Книга Марселя Бриона об Альбрехте Дюрере — не научная монография, и потому автор может себе позволить несколько модернизировать самосознание и образ мышления человека шестнадцатого столетия, обнаружить в искусстве Германии первой четверти XVI века черты маньеризма и барокко, а также иной раз считать достоверным то, что для историка искусства пока остается гипотетическим. Существуют определенные законы жанра, и автор их придерживается. Повествование о жизни художника, его путешествиях, о людях, с которыми он встречался и дружил, о происходивших в его время исторических событиях увлекает читателя, вызывает интерес к Дюреру и, что самое главное, создает яркий и запоминающийся образ этого замечательного мастера немецкого Возрождения.
Портрет ребенка
Из-под серебряного карандаша, которым осторожно водил юный подмастерье, преисполненный одновременно дерзости и нерешительности, рождалось странное лицо. Лицо ребенка двенадцати-тринадцати лет, исключительно сосредоточенное, чье внимание распределялось между зеркалом, в котором оно отражалось, и листом бумаги, на котором острый карандаш пытался его воспроизвести. Лицо в зеркале казалось знакомым и в то же время незнакомым, это «я», которое можно увидеть только случайно, и никогда нельзя быть уверенным в том, что это истинное лицо, так как человек перед зеркалом может придавать ему особое выражение. Таким образом, возникли два изображения одного и того же оригинала: одно — в зеркале, а другое — на листе бумаги. Штрих за штрихом на бумаге постепенно появляются очертания подбородка и щеки, ниспадают волнистые пряди волос, на голове возникает колпак подмастерья, образуют крупные складки широкие рукава рубахи из сукна и, наконец, странным образом, под рукой, которая рисует, возникает другая рука, тоже правая, только без карандаша, с вытянутым указательным пальцем, направленным на что-то, чего мы не видим.

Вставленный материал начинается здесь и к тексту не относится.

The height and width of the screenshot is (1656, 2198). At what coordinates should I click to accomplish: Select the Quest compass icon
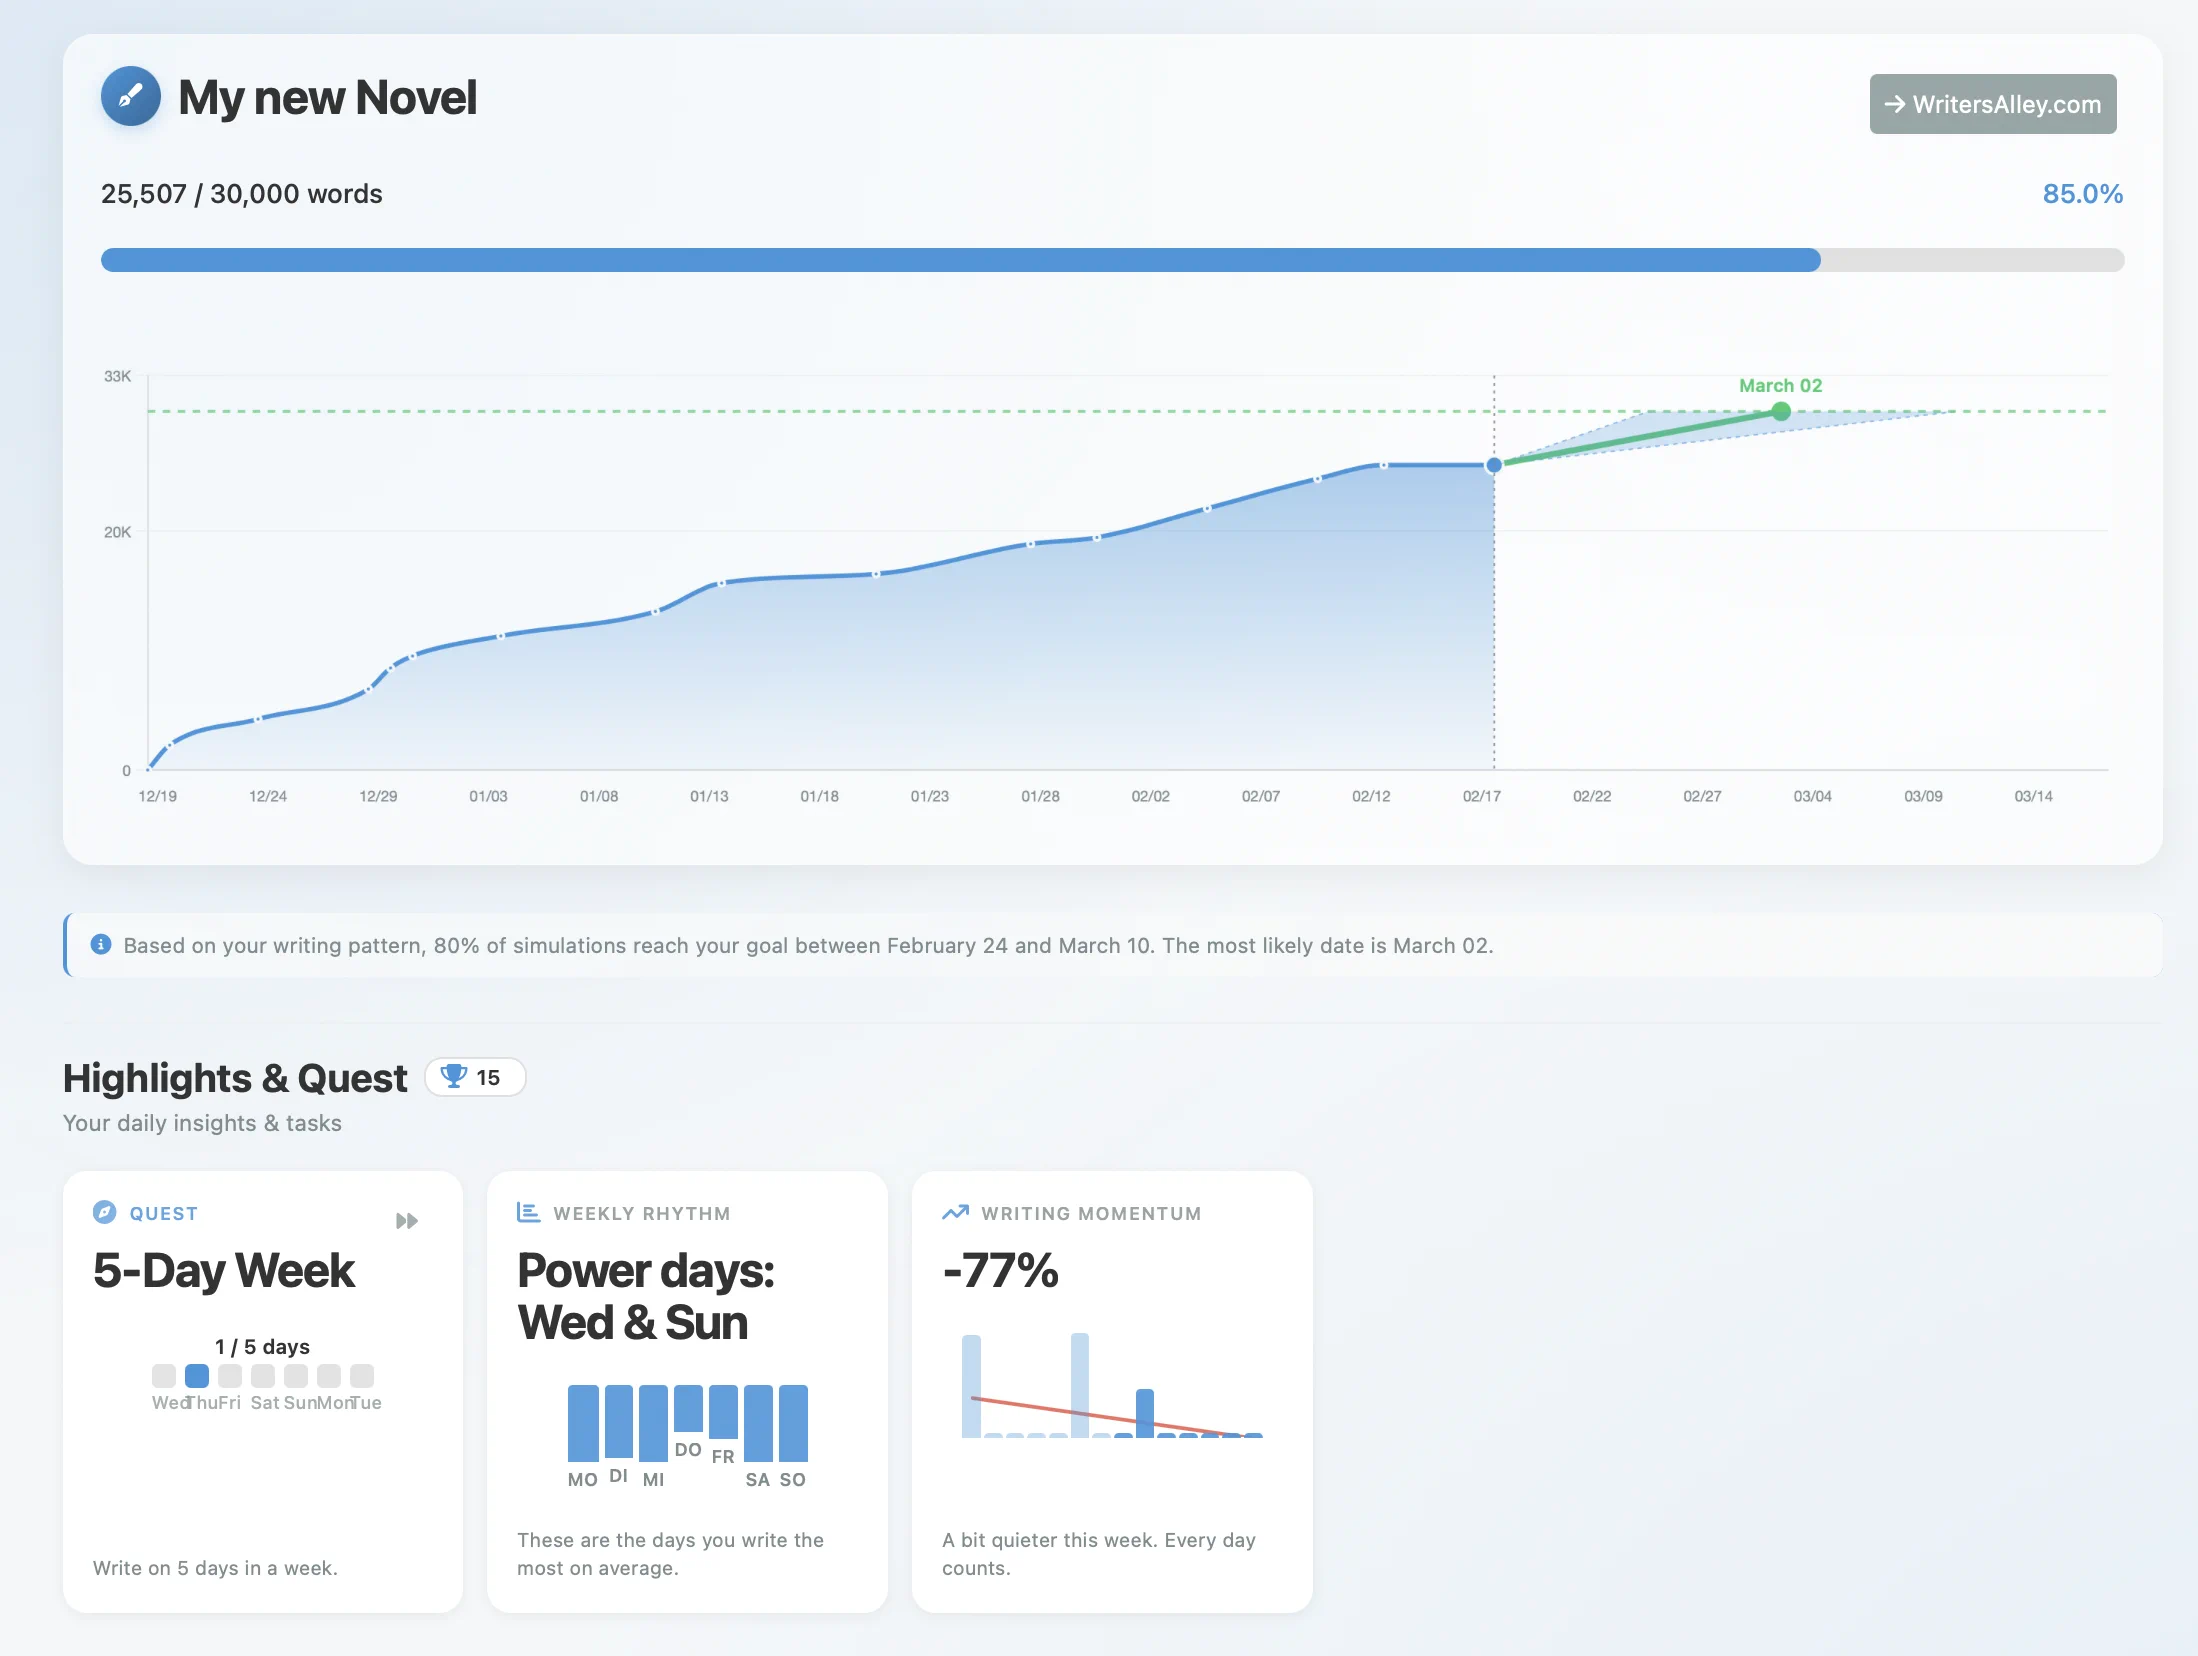click(x=106, y=1213)
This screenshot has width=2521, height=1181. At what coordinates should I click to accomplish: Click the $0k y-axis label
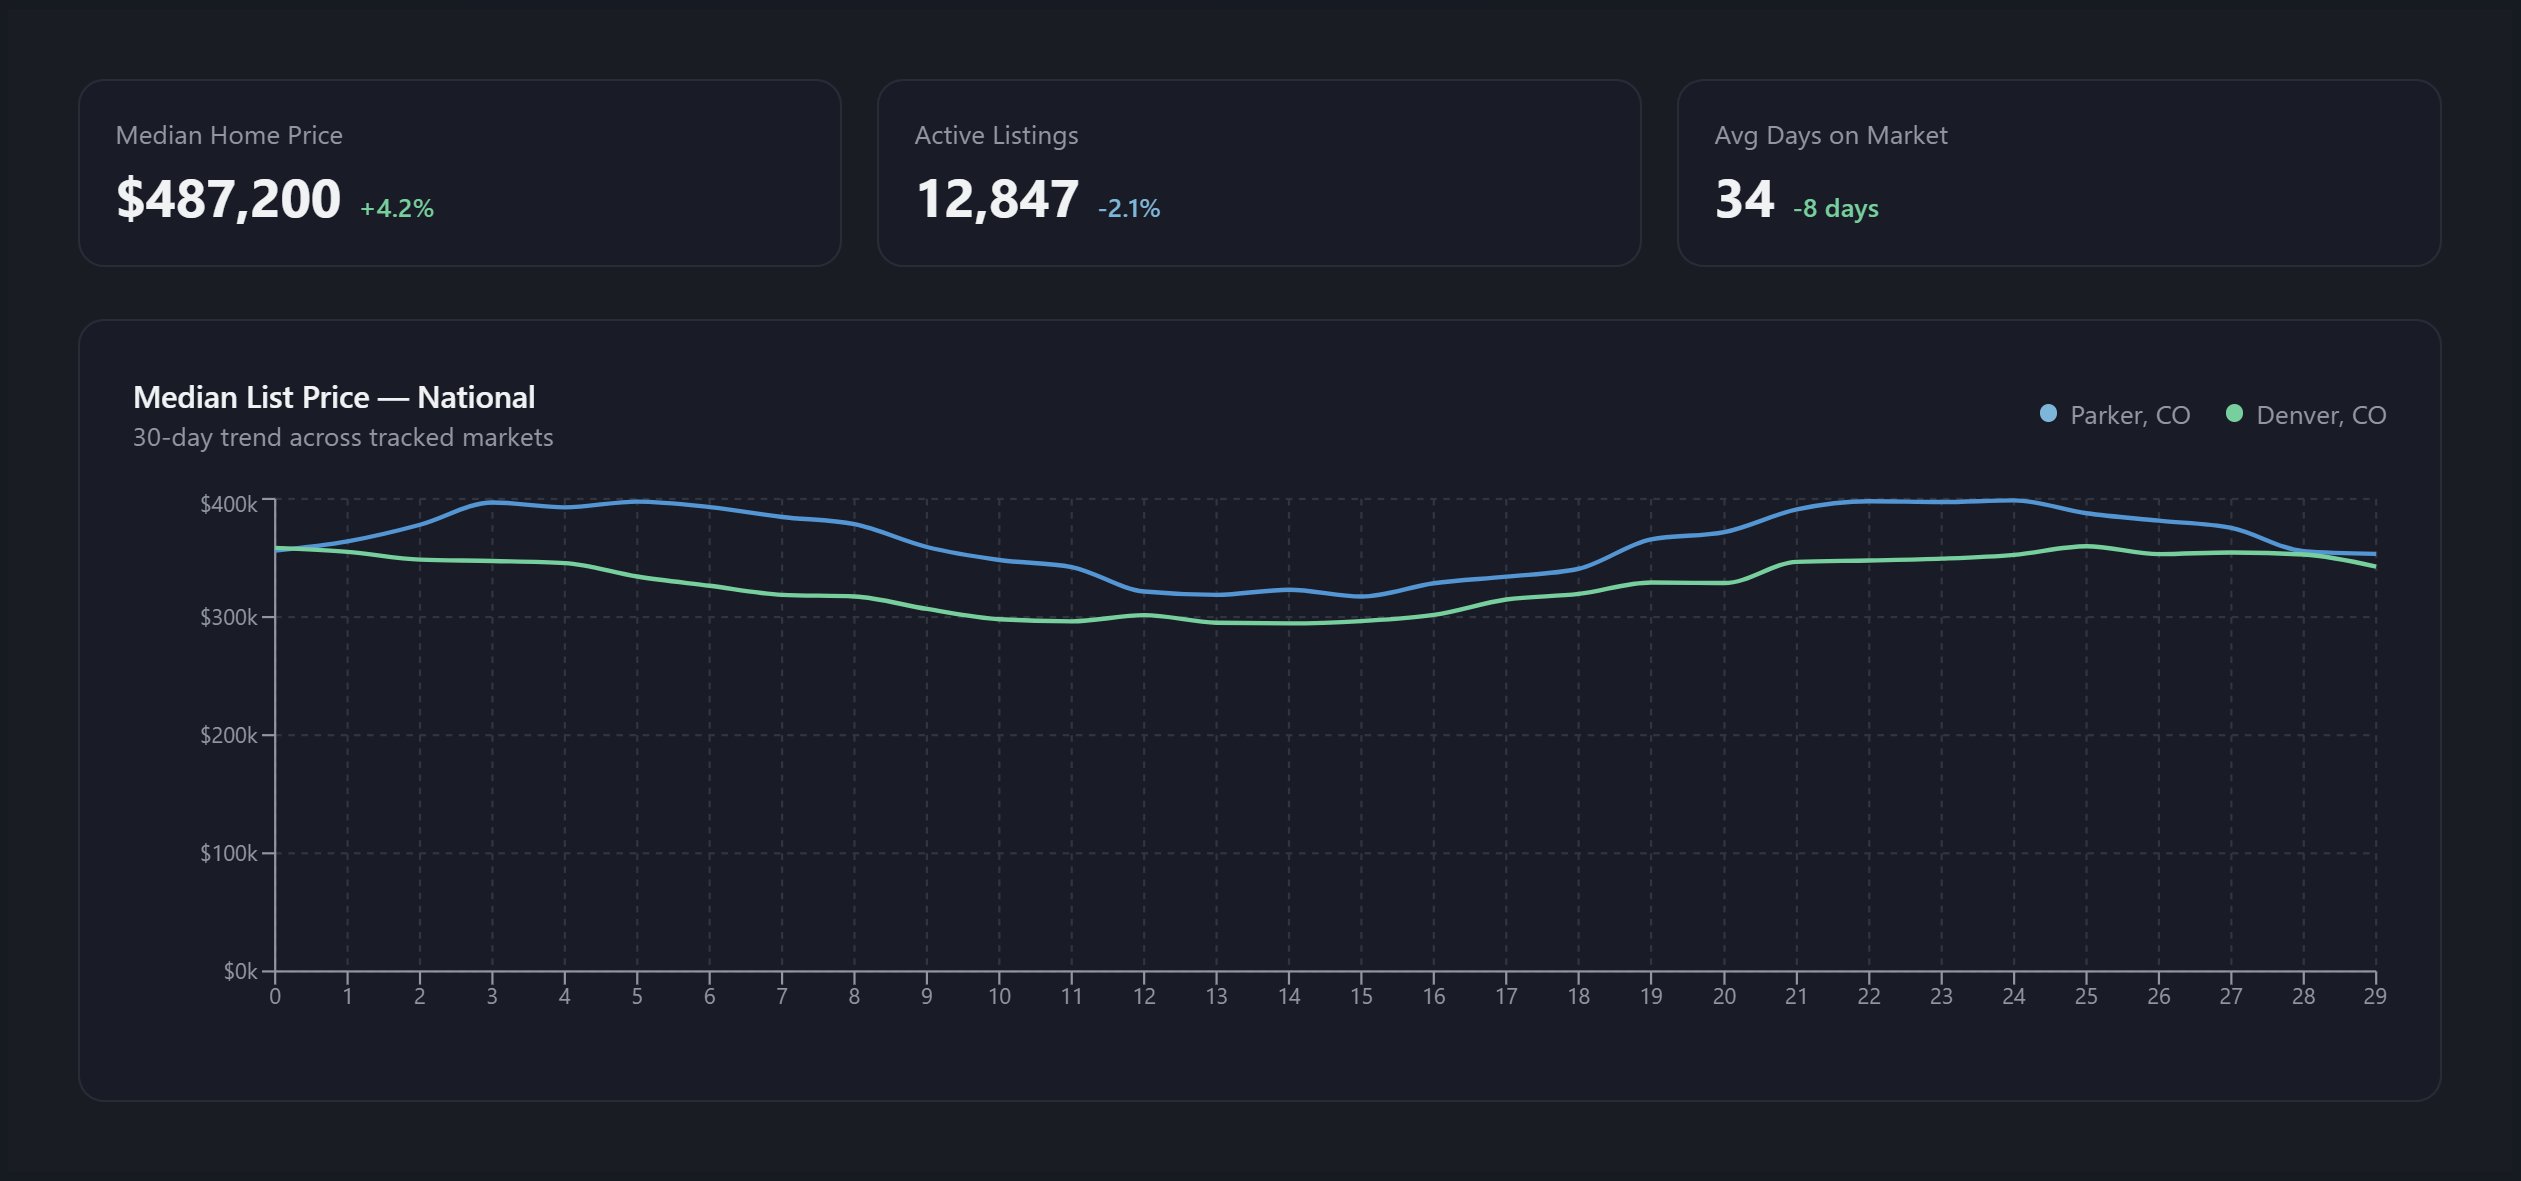point(240,972)
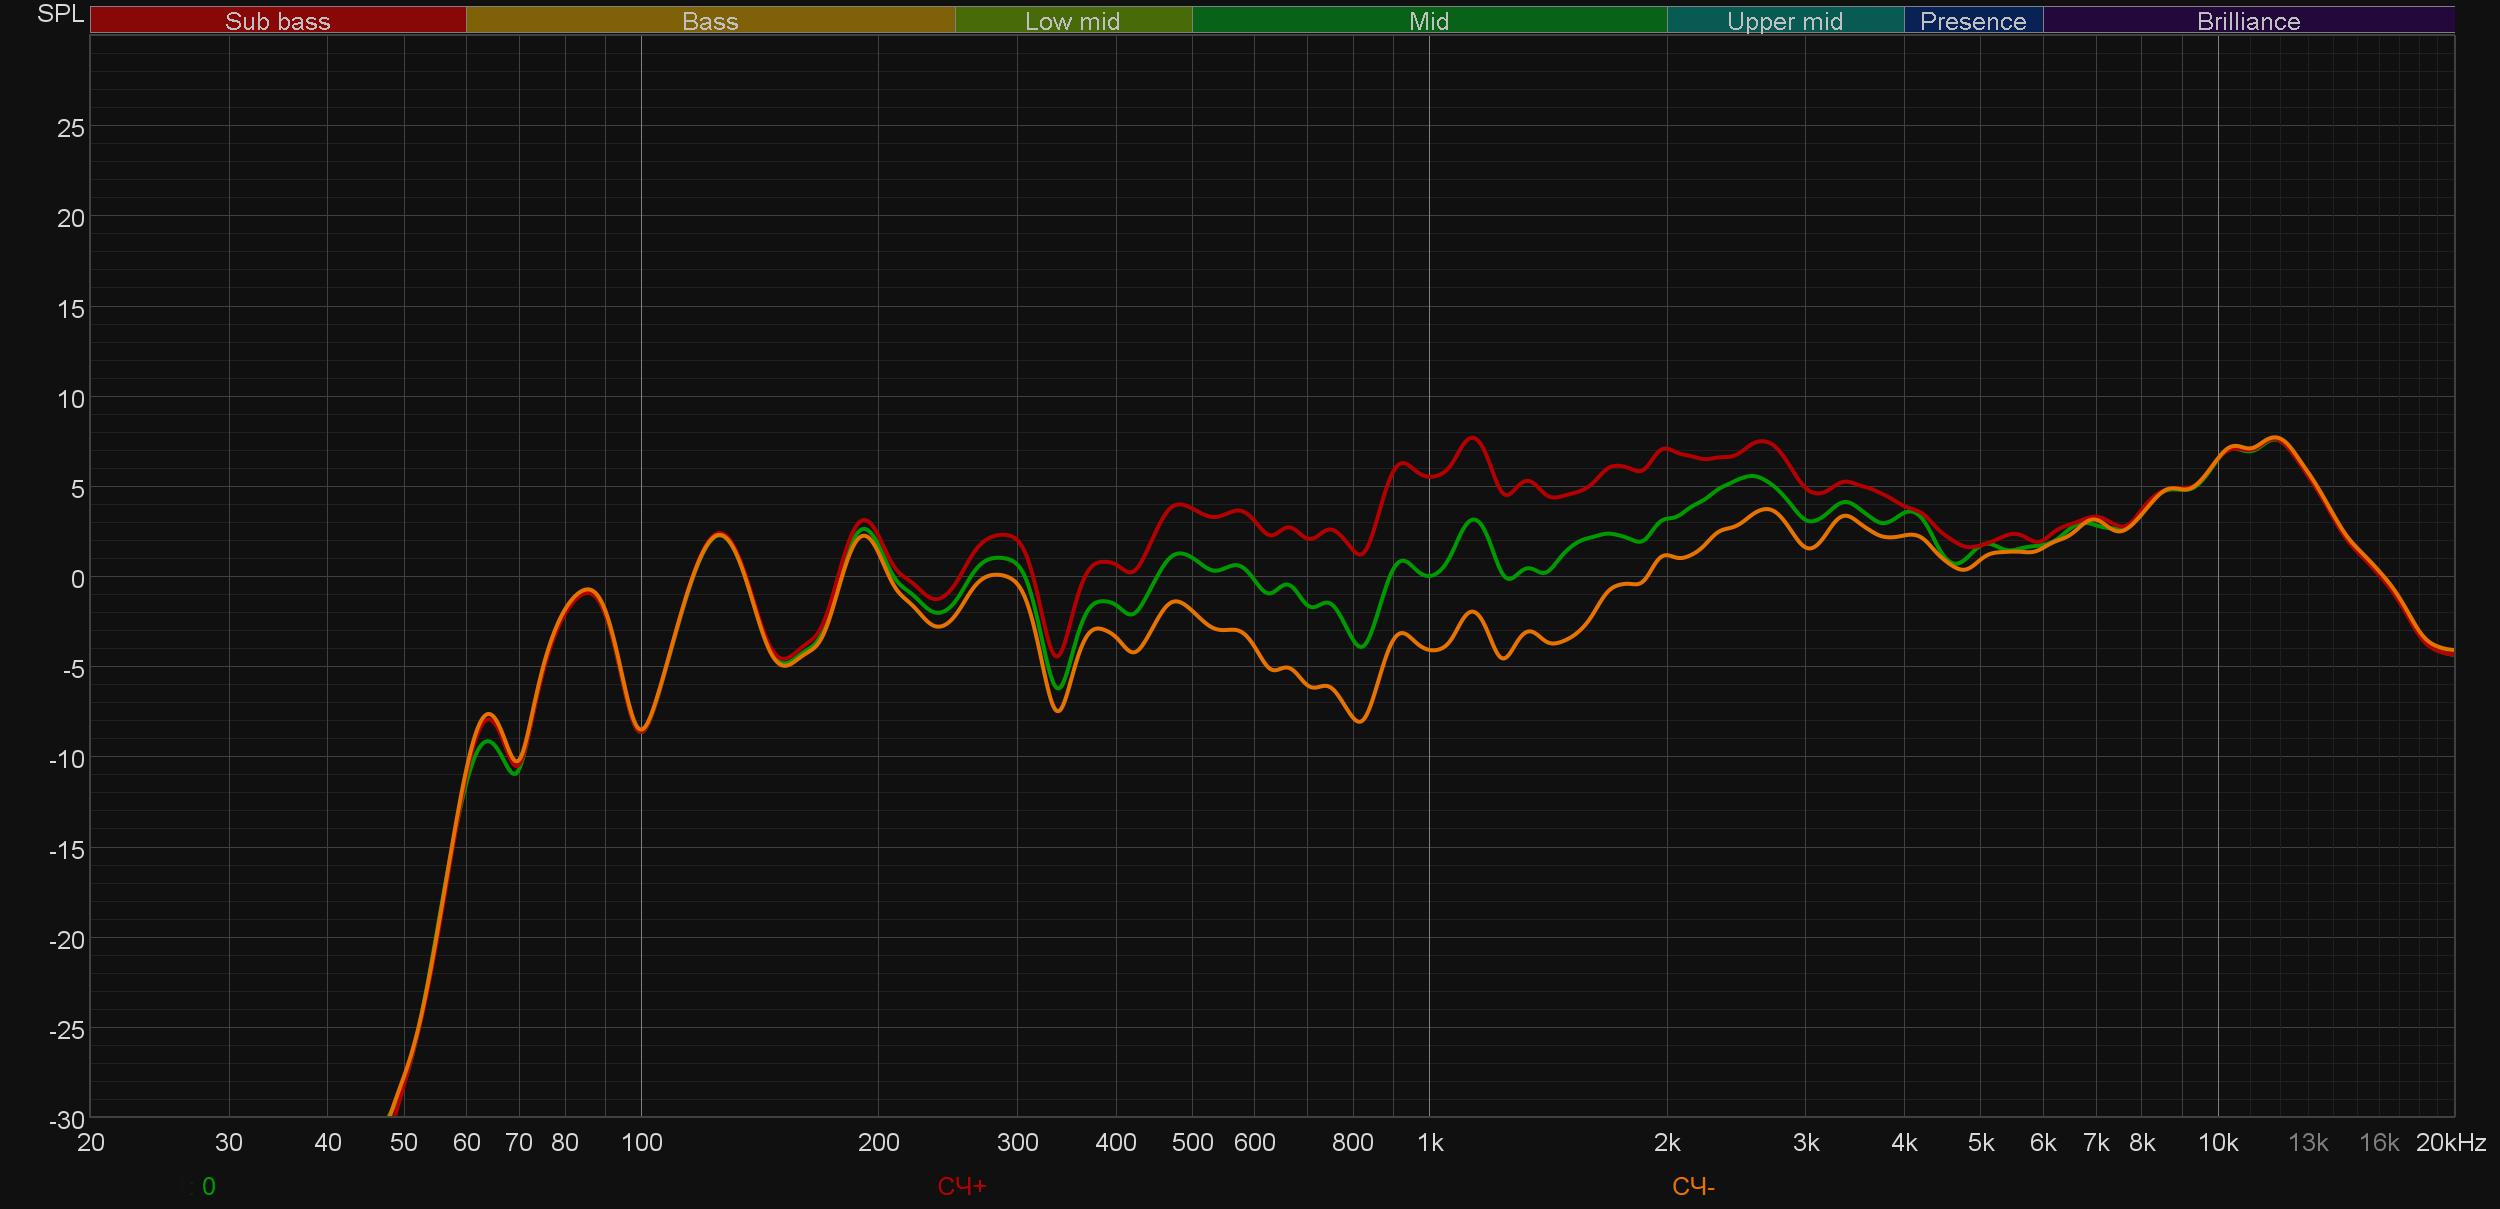
Task: Click the -30 SPL axis label
Action: tap(67, 1120)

Этот портрет восхищает прежде всего потому, что ребенок сам нарисовал себя. Что побудило его сделать это? Стремление понять себя? Желание осуществить трудный эксперимент? В Германии XV века существовало совсем немного автопортретов; кроме того, очень сложно рисовать себя, глядя в зеркало. Воспроизведение изображения в зеркале, которое было не более реальным, чем на бумаге, выдвигало сложные проблемы, как технические, так и психологические, к решению которых маленький подмастерье золотых дел мастера не был подготовлен. Удивляет это желание мальчика тринадцати лет познать себя: в этом возрасте наше внимание и воображение привлекает такое многообразие окружающего мира, что не остается времени для того, чтобы заинтересоваться собой. Обычно подростки настолько увлечены мечтами о фантастической судьбе, что это настойчивое желание трезво оценить холодную реальность собственной индивидуальности нас поражает и кажется практически аномальным. В этом возрасте хочется казаться лучше, чем ты есть на самом деле, если не совсем другим, или, по крайней мере, хочется восхищаться собственными достоинствами, своей красотой и редким характером.